À la lecture de ces feuillets (qui, en fait, seraient au nombre de soixante-seize!), se souvenir de l’annonce de l’éditeur : «Ici commence À la recherche du temps perdu…». Dans ce manuscrit formidablement annoté par Nathalie Mauriac Dyer, À la recherche… est là, du moins un texte qui en sera la matrice. Ce qui fait dire à l’éditrice : «Il y a là les prénoms de sa mère et de sa grand-mère maternelle, qui disparaîtront aussitôt après. La suite montre amplement qu’il veut parler de la judéité et de l’assimilation, mais sans impliquer sa famille : c’est pour cela qu’il inventera le personnage de Swann. On découvre avec stupéfaction que son portrait, au début d’Un amour de Swann, c’est celui de l’oncle Louis Weil.» Et de préciser que dans ce manuscrit «tout est codé».
En ouverture des Soixante-Quinze Feuillets, un chapitre titré «Une soirée à la campagne». Extrait : «On avait rentré les précieux fauteuils d’osier sous la véranda car il commençait à tomber quelques gouttes de pluie et mes parents après avoir lutté une seconde sur les chaises de fer étaient revenus s’asseoir à l’abri.
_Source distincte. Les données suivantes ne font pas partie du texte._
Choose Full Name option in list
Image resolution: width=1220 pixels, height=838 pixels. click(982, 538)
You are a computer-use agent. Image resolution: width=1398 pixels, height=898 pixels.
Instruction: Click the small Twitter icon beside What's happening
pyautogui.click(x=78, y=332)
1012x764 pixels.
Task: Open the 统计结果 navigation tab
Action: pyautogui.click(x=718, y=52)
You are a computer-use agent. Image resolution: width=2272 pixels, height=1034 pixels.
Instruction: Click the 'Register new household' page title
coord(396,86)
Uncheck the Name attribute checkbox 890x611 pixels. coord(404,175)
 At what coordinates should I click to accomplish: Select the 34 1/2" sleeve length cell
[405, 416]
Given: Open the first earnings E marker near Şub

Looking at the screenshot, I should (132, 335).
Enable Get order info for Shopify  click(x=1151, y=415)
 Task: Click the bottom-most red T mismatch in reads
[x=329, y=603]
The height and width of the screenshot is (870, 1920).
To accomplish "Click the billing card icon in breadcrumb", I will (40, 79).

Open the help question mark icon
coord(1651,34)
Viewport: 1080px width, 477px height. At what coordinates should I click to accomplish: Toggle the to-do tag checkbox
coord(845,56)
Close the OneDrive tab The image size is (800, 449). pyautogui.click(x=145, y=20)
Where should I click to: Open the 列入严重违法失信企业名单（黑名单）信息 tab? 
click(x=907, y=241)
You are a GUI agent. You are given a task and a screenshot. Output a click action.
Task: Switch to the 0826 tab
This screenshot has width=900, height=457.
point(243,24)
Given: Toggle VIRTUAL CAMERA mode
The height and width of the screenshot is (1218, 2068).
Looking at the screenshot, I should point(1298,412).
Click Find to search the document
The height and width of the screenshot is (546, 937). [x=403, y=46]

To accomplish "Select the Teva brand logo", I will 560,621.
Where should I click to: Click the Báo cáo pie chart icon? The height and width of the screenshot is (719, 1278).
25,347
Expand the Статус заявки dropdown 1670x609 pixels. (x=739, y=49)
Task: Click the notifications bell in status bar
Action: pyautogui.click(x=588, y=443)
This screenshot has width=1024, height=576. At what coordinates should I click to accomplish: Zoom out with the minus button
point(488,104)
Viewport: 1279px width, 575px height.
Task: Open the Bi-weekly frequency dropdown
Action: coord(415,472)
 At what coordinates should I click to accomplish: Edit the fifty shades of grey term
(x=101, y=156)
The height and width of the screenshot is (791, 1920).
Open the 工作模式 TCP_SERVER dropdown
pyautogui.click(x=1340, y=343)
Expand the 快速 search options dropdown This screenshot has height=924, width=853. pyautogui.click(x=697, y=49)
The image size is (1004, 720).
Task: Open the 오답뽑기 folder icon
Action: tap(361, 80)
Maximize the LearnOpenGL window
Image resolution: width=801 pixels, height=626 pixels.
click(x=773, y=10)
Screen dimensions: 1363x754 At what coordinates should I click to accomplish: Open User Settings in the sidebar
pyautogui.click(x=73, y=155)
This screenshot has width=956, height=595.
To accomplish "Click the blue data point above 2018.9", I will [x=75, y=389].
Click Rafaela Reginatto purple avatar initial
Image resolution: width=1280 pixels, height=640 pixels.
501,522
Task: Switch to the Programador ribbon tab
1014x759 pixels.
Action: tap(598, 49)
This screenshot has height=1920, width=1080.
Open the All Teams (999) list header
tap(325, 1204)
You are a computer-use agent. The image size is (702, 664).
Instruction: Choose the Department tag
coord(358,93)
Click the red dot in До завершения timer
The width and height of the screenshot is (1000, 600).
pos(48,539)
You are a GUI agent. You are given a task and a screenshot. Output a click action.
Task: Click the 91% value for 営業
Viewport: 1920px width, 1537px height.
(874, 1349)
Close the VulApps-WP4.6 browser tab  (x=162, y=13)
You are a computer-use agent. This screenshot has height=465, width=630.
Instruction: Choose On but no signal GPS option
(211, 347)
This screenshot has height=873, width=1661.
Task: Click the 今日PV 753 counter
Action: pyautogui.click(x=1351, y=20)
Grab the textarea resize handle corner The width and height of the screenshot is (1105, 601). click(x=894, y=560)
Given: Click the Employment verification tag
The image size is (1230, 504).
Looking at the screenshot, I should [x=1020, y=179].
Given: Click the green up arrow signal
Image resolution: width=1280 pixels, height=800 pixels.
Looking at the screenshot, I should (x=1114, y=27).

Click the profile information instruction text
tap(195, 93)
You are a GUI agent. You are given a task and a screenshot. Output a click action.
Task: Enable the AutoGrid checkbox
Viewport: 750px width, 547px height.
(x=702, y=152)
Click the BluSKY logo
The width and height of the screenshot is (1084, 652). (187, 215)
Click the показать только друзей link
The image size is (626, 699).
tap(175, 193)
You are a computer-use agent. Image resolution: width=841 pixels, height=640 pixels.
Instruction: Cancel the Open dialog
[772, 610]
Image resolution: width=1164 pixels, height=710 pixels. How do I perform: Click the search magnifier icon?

Mais ma grand-mère, ses cheveux grisonnants au vent, continuait sa promenade rapide et solitaire dans les allées parce qu’elle trouvait qu’on est à la campagne pour être à l’air…».
Au fil des pages, dans ce texte qui, selon l’éditeur, est le «Graal proustien», on croise un garçonnet en attente du baiser de sa mère au moment du coucher (qui ouvrira Du côté de chez Swann) ou encore des jeunes filles en fleurs en bord de mer à Cabourg (qui deviendra la ville imaginaire de Balbec).
On file également du côté de Villebon et de Méséglise avant quelques pages du côté de Venise : «Pendant que je lisais ces pages de Venise, le soleil entrait dans ma chambre, en baignant la moitié. Et bientôt je quittais le lit, marchais sur le soleil étendu dans ma chambre, descendais les escaliers de marbre où les portes mal fermées laissaient passer par les courants d’air la fraîche bise marine de ces chaudes journées…». Les aubépines embaument le fond de l’air. En soixante-quinze feuillets, on a recherché le temps perdu. On a retrouvé Marcel Proust!
Serge Bressan
Les Soixante-Quinze Feuillets, de Marcel Proust. Gallimard.